If it doesn’t impact you in a negative way and you likely won’t remember it next week why argue about it today?
Most of the time it’s just not worth it.
4. Create more “us time.”
Couples who have been together for years often begin to take each other for granted.
They incorrectly assume that since there are no outward complaints, everything must be okay in their relationship. In reality, when one partner feels unappreciated they might not complain about it initially but trust me, trouble is brewing beneath the surface.
No matter if you’ve been together for four months or 40 years, it’s always important for you and your partner to show each other that you still value and appreciate each other.
It can be a dinner date or a weekend getaway, just remember that just because you think your relationship is in a comfortable position doesn’t mean that it doesn’t still need nourishment.
Your partner still needs validation that you love and appreciate them.
5. Even though you’re in a relationship, you should still value your friendships and independence.
The above advice is self-explanatory. A lot of times people in relationships lose their identities within the relationship.
We all know a couple that does everything together. In fact, they are together so much that when we see one without the other, we ask “Where’s [fill in the name]?”
This type of “connected at the hip” relationship usually backfires.
Even though on the outside these couples look perfectly happy, often one partner secretly craves their independence.
This ends up causing all types of problems within the relationship. Often these problems lead to divorces and breakups.
Even though you’re in a relationship, you and your partner are still individuals that have individual needs and crave alone time and time with friends.
Remember that absence makes the heart grow fonder. By spending time apart, you are allowing your relationship to cleanse itself of boredom and monotony naturally.
6. Communicate your physical needs and desires.
Another common problem with couples who have been together for many years is that like everything else, their sex lives can become dull and routine.
They’ve tried every position that they know of, they stop trying to seduce each other, and their sex lives become more of a chore than something done out of desire.

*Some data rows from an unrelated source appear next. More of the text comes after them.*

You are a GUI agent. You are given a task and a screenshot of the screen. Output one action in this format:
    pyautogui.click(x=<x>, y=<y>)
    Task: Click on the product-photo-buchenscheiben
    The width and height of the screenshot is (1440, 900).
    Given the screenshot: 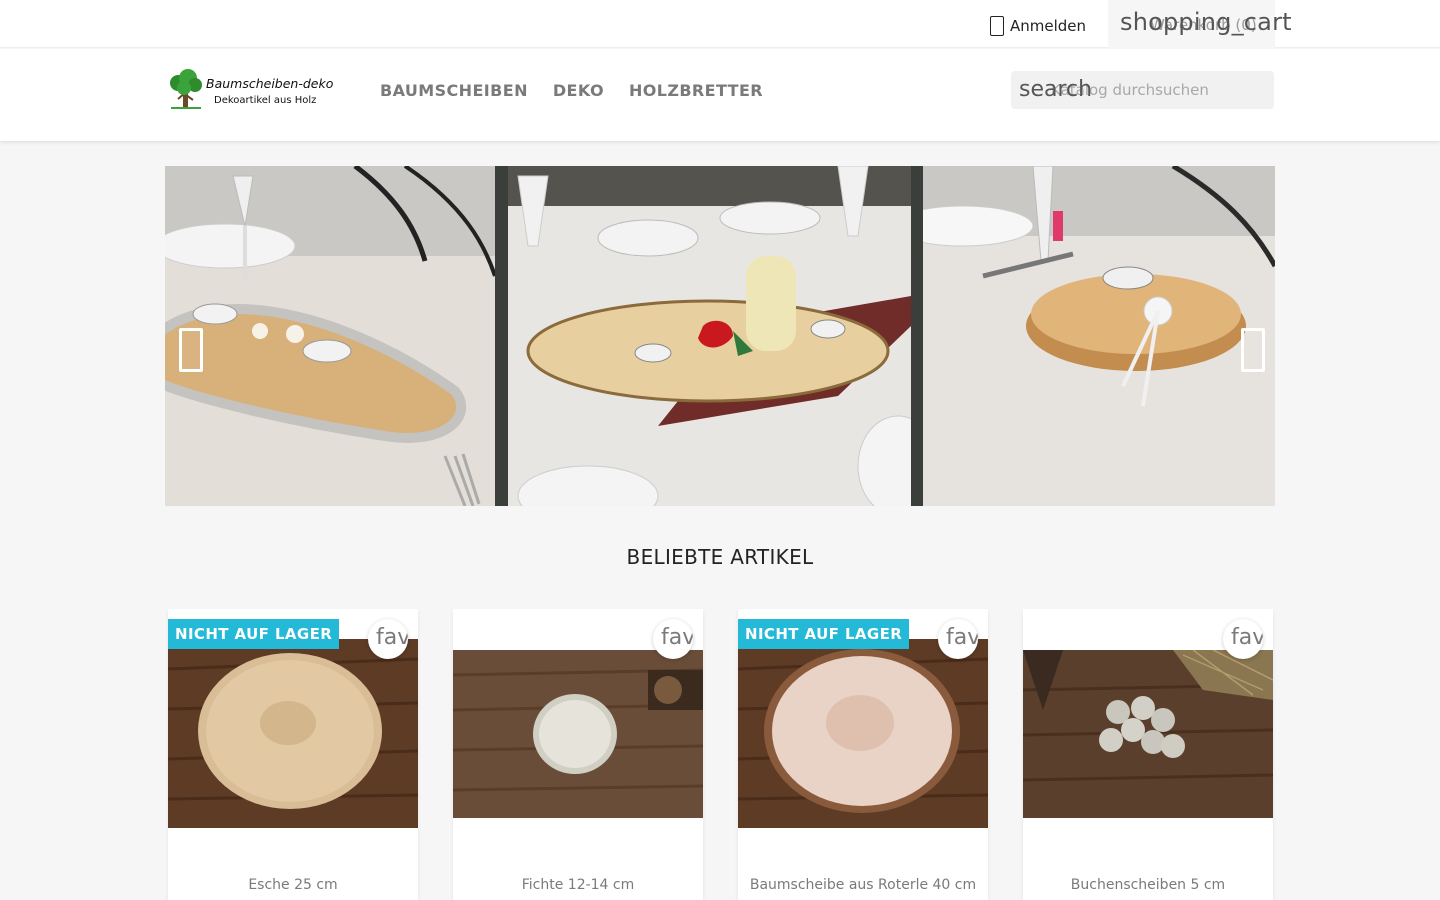 What is the action you would take?
    pyautogui.click(x=1148, y=734)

If you notice signs that your man is bored with his sex life you should ask him to open up and communicate his desires. You should also do the same.
Just because you’ve been together for many years doesn’t mean your love life has to be lackluster.
If you’re having difficulty coming up with ideas of new things to try in the bedroom check out our book “101 Explosive Sex Tips And Secrets That Will Blow His Mind” for some expert tips and tricks that are sure to bring that fire and desire back to your love life!
The seven year itch is definitely a real phenomenon. However, it doesn’t have to signal difficulties in your relationship.
Instead, it’s the start of a new beginning and a chance to renew your love.
Continue to be spontaneous, try new things, and work to improve your relationship every step of the way.
You feel in love for a reason and no mythological time marker can ever take that away.